Troubleshooting Common RAW Conversion Issues
Unsupported RAW Format
If your software cannot open a RAW file, the most common cause is that the camera model is newer than the software version. Adobe releases Camera Raw updates monthly to support new cameras. Lightroom, Capture One, and other tools follow similar schedules. Update your software or use Adobe's free DNG Converter to convert the proprietary RAW to DNG, which any modern tool can open.
Colors Look Different Than Camera Preview
Your camera's LCD shows a processed JPEG preview, not the actual RAW data. When you open the RAW file in conversion software, you see a different rendering that may look flatter, differently white-balanced, or less saturated. This is normal. Apply your desired adjustments — the RAW data contains far more information than the camera preview showed.
Banding in Gradients
Visible banding in sky gradients or smooth tonal transitions usually indicates either aggressive shadow recovery, conversion to 8-bit too early in the pipeline, or lossy RAW compression in-camera. Work in 16-bit throughout your editing process and convert to 8-bit only at the final export step.
Soft or Mushy Detail
If converted images look softer than expected, check your output sharpening settings. RAW files are inherently soft before demosaicing and sharpening — this is by design, as it gives you control over the sharpening process. Apply appropriate capture sharpening during RAW processing and output sharpening during export.
Understanding RAW File Sizes
RAW files are large, and understanding their sizes helps you plan storage and workflow around them.
A 24 MP camera produces RAW files of approximately 25-30 MB (lossless compressed). A 45 MP camera pushes that to 50-70 MB per file. A 100 MP medium format camera generates files exceeding 150 MB each. Shooting a thousand images at a wedding with a 45 MP camera means 50-70 GB of RAW data — before any editing or conversion.
This is why efficient conversion matters. Converting that 70 GB of RAW wedding photos to high-quality JPEG at quality 90 reduces total size to roughly 8-12 GB. Converting to optimized WebP drops it further to 5-8 GB. The image converter processes these conversions in batch, saving hours of manual export work.

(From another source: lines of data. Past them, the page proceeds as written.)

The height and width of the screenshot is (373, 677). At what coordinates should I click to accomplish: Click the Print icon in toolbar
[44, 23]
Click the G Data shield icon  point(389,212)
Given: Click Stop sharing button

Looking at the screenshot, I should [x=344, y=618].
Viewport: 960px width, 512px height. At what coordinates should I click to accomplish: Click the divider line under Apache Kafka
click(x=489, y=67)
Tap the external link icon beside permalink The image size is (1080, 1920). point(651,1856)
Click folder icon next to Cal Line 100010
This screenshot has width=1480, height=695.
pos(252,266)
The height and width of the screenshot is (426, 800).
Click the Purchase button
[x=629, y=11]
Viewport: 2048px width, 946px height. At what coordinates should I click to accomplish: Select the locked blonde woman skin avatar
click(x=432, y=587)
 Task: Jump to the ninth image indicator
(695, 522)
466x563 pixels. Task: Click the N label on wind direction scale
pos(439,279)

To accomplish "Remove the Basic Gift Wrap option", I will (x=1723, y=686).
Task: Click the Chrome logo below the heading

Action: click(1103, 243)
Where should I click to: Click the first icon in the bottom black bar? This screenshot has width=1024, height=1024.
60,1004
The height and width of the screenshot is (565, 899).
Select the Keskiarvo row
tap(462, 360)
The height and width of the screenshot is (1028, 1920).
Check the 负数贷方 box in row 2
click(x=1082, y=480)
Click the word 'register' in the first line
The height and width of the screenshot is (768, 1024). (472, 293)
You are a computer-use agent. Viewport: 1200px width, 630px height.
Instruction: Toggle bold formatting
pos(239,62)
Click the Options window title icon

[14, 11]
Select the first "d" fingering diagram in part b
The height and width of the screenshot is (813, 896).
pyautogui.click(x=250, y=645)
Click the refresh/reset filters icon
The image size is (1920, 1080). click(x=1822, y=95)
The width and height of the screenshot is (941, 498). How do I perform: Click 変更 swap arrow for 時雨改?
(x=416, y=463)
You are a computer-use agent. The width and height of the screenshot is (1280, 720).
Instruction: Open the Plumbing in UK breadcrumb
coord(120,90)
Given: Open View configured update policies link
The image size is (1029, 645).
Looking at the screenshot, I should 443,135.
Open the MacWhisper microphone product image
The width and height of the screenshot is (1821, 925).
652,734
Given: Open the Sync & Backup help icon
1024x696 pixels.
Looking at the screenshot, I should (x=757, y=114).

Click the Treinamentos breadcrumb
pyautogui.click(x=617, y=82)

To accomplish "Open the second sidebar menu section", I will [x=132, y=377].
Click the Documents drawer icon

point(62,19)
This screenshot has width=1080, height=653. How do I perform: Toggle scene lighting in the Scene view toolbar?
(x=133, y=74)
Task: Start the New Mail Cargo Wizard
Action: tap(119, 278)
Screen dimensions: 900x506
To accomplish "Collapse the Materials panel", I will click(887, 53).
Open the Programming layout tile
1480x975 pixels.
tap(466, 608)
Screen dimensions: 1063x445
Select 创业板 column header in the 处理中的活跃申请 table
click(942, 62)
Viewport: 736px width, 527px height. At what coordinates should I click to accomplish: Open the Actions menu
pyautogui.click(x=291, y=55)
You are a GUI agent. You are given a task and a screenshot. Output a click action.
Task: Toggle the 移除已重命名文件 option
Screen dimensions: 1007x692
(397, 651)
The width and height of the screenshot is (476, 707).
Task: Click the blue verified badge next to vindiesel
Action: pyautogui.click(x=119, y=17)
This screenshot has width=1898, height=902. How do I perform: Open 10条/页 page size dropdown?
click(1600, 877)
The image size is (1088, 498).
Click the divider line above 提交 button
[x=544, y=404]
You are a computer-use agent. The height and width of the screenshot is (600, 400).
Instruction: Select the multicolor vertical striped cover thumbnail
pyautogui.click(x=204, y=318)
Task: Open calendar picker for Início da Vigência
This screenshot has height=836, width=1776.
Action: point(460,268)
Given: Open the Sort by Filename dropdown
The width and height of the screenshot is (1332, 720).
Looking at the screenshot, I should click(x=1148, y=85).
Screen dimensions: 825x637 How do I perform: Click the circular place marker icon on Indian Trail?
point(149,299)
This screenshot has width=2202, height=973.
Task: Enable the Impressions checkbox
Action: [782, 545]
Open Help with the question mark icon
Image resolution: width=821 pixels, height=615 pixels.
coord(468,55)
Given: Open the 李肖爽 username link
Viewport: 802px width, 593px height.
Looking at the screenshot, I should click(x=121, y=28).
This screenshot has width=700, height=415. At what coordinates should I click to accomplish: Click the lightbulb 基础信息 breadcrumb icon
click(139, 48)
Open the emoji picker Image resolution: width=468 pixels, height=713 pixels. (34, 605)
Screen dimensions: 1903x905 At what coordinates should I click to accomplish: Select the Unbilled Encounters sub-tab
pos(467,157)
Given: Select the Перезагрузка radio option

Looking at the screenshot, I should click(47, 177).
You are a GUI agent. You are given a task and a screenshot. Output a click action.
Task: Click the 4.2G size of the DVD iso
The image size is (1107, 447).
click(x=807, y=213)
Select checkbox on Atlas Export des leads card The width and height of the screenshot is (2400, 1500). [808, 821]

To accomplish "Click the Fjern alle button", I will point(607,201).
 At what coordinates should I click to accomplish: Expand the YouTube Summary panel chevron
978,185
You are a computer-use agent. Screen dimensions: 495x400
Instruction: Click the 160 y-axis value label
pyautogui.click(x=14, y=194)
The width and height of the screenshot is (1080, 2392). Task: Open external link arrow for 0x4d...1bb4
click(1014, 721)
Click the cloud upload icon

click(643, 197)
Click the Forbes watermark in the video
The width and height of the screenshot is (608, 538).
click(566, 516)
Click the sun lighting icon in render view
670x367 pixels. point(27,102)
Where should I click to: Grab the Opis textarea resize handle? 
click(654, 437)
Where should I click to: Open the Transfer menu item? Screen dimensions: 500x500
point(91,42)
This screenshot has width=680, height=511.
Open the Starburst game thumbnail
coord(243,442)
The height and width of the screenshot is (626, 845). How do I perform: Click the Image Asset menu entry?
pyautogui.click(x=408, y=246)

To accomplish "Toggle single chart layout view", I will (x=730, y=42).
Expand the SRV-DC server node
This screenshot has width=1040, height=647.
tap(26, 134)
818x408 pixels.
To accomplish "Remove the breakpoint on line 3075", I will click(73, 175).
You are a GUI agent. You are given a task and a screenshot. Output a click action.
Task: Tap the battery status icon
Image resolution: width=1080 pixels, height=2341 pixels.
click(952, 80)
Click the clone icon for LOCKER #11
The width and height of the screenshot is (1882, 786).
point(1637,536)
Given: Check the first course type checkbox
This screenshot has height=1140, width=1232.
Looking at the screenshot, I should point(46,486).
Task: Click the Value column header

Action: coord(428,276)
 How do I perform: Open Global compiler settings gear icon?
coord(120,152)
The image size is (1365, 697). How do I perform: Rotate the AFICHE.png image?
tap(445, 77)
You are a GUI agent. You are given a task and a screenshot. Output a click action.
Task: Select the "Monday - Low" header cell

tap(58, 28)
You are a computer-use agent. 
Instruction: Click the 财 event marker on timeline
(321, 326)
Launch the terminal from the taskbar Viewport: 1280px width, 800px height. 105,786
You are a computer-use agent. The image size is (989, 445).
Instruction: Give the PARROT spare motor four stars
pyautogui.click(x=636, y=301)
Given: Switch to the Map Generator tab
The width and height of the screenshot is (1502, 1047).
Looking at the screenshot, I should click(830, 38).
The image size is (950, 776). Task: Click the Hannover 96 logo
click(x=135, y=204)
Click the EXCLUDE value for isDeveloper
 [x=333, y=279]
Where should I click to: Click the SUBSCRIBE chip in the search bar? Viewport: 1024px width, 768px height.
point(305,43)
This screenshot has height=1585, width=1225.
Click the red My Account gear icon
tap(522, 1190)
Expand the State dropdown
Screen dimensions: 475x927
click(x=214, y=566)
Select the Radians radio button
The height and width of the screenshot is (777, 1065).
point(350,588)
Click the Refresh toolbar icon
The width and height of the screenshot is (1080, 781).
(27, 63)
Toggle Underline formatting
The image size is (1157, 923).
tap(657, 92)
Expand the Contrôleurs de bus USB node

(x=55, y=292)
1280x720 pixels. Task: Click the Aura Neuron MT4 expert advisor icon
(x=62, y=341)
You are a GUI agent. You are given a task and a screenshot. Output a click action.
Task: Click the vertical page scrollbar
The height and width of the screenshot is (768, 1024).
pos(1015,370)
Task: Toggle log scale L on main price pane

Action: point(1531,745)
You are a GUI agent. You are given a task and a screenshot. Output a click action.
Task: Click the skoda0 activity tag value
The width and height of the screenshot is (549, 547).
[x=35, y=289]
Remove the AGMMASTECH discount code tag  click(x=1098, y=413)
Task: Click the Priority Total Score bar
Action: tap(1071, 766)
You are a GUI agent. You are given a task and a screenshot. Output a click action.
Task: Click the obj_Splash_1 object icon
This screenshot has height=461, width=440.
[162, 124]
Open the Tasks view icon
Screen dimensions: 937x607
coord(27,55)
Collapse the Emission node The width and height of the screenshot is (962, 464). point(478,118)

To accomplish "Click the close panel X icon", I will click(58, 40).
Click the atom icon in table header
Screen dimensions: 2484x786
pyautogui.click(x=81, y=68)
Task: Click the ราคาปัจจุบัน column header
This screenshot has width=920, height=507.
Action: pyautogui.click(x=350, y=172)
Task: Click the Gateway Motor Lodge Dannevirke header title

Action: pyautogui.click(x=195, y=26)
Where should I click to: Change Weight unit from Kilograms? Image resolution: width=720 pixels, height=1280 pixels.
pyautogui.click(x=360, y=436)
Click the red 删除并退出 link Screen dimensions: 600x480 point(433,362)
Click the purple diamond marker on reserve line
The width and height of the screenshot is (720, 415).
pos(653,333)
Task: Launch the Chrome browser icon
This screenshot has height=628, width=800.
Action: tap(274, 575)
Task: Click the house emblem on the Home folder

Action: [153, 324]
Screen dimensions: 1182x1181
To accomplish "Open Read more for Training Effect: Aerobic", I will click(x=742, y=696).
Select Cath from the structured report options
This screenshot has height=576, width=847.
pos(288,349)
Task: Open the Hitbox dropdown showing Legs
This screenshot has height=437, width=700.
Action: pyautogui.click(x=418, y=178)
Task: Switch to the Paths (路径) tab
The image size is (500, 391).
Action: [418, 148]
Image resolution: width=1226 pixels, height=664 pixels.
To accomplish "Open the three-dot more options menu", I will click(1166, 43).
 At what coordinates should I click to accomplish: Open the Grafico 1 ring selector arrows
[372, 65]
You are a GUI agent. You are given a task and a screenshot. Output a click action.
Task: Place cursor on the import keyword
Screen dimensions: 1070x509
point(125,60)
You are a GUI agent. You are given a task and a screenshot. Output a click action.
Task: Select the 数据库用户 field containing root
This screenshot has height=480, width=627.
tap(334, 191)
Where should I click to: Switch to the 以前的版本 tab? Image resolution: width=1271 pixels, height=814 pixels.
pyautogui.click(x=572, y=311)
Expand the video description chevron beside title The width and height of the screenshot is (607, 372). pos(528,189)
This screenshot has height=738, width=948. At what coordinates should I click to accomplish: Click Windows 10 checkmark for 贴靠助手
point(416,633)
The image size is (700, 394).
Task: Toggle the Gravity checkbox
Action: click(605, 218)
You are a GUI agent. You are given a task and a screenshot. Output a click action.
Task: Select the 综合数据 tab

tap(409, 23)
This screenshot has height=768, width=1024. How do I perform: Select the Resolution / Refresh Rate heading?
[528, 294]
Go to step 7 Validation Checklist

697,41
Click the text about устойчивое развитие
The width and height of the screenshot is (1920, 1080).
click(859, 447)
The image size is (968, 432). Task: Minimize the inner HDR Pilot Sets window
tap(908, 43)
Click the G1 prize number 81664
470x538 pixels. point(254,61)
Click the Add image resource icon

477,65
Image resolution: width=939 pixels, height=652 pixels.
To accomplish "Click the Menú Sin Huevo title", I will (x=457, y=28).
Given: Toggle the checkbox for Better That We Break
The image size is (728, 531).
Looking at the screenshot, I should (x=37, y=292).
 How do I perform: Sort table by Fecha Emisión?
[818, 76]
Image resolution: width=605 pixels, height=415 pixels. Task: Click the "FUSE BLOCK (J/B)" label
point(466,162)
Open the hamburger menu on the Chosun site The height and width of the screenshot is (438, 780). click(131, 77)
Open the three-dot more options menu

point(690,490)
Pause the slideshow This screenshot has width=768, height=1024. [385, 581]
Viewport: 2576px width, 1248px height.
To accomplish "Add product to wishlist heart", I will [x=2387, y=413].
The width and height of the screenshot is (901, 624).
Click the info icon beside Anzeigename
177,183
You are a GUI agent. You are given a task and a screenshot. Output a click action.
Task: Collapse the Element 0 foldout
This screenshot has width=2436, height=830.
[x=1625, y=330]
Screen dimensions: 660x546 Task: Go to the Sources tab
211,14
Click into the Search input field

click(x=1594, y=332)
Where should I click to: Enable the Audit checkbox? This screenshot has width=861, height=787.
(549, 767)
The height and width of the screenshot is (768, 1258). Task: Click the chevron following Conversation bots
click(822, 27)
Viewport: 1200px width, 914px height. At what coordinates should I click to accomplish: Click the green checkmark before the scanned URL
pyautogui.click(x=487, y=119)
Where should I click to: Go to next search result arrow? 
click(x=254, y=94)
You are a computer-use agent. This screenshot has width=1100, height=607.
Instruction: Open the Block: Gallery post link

Comparing RAW to JPEG Conversion with HEIC
The rise of HEIC (High Efficiency Image Container) as a camera format — particularly on iPhones and some mirrorless cameras — has added another option to the conversion landscape. HEIC offers better compression than JPEG at equivalent quality, but it is not a RAW format. It is a processed, lossy format similar in concept to JPEG but with more modern compression.
If you are choosing between shooting RAW+JPEG or RAW+HEIC in camera, HEIC is the better companion format — smaller files at higher quality for your quick-share needs while the RAW preserves full sensor data. For detailed HEIC vs JPEG comparisons, see our HEIC vs JPEG guide.
Final Recommendations
For photographers: Always shoot RAW. Convert to JPEG, TIFF, or WebP as the final step in your workflow, using the settings matched to your delivery target. Keep your RAW originals indefinitely — storage is cheap, and you may want to re-process them years later as RAW converters improve.
For anyone receiving RAW files: If a photographer or designer sends you RAW files and you just need usable images, upload them to our image converter and convert to JPEG at quality 90. The result will be a universally compatible file that preserves the photographer's intended quality.
For archival: Convert proprietary RAW formats to DNG for long-term storage. DNG is an open specification maintained by Adobe and supported by virtually every RAW processing application. It ensures your images will be readable decades from now, even if Canon or Nikon abandon their current formats.
The conversion itself is simple. The craft is in the editing decisions you make between opening the RAW file and pressing export. Master those decisions, and the technical conversion becomes a trivial final step.